● **Source passage**:
%%

If you have a personal issue with me or what I write, then either put me on ignore or take it up with me. You don't have to insult Taekwondo to make your point. 

>Tae Kwon Do is still a martial art? It does still teach self defence and  
>fighting or is it an entirely philosophical movement? it's very pretty  all 
>the spiritual stuff but can you still throw a punch or defend  yourself 
>when necessary while musing on the oneness of the universe?


----------



## Tez3 (Feb 5, 2011)

puunui said:


> If you have a personal issue with me or what I write, then either put me on ignore or take it up with me. You don't have to insult Taekwondo to make your point.
> 
> >Tae Kwon Do is still a martial art? It does still teach self defence and
> >fighting or is it an entirely philosophical movement? it's very pretty all
> ...


 


Actually it wasn't TKD I was insulting rather I was defending it as the extremely effective martial art it is. 

As of late the 'musings' and lectures on it's history have taken the place of the effectiveness of it's techniques and of it's usefulness in self defence. There is less discussion on techniques and more on the shall we say for politeness' sake the personal views on other martial artists. The value has been placed less and less on training and more on the esoteric joys of ersatz academia.

There is a place of course for Buddhism and spirituality in martial arts but this is a personal and individual choice, stating that one persons view of anything is correct is a folly. 

If you have an open mind towards discussion and don't insist on your views being always correct and can disagree with amicable posts without them turning personal then that is always welcome. Your views are your views that's all and we all have views.

However it would be nice to have some posts on the effectiveness of TKD rather than it's politics and endless history lessons. 'Book' learning and the 'GM told me' posts are fine for when one wants to sleep but the 'action' posts are better to past on the benefits of TKD.


----------



## dancingalone (Feb 5, 2011)

%%

● **Extracted information**:
%%

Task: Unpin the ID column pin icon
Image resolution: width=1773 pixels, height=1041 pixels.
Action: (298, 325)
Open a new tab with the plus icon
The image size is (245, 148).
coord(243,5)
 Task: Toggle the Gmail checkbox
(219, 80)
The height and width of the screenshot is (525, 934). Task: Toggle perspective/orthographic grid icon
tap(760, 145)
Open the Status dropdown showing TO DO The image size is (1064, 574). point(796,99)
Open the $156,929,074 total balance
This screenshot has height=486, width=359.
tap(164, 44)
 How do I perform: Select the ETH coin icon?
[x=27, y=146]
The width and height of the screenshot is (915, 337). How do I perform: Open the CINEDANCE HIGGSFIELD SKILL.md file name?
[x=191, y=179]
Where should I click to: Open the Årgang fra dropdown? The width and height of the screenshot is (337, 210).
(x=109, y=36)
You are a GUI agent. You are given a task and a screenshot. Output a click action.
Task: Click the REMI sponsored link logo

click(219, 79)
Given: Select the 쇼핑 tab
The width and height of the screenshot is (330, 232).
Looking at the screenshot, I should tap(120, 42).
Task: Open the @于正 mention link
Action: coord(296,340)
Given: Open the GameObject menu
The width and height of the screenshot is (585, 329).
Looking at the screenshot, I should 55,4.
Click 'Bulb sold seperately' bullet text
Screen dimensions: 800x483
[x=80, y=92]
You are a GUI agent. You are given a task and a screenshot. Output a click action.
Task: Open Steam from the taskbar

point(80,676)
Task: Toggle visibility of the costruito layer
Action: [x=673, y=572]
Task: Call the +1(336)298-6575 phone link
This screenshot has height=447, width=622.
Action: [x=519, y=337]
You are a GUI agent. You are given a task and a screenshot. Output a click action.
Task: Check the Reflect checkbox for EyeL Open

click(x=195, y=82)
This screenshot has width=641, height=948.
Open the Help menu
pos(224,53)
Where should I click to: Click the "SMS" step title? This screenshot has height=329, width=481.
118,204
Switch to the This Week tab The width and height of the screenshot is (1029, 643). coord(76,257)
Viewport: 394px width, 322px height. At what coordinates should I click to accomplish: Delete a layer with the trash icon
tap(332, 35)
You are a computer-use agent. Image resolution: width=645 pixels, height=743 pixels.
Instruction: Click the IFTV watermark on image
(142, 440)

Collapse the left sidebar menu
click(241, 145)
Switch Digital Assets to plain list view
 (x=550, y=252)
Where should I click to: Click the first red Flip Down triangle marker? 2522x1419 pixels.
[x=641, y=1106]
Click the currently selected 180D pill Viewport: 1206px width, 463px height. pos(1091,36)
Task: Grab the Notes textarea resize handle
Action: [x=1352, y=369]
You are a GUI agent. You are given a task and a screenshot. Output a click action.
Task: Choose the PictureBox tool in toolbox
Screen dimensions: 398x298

%%

● **Brief A**: In the forum thread, what does Tez3 say has replaced the effectiveness of TKD's techniques and its usefulness in self defence?
● **Brief B**: Please mark each statement yes or no according to Tez3's reply in the forum thread, and quote the deciding words: (i) Tez3 admits to insulting TKD. (ii) Tez3 grants that Buddhism and spirituality have a place in martial arts. (iii) Tez3 asks for more posts on TKD's history.

● **Exercise answer A**: The "musings" and lectures on its history.

● **Exercise answer B**:
(i) No: "Actually it wasn't TKD I was insulting rather I was defending it as the extremely effective martial art it is."
(ii) Yes: "There is a place of course for Buddhism and spirituality in martial arts"
(iii) No: "it would be nice to have some posts on the effectiveness of TKD rather than it's politics and endless history lessons."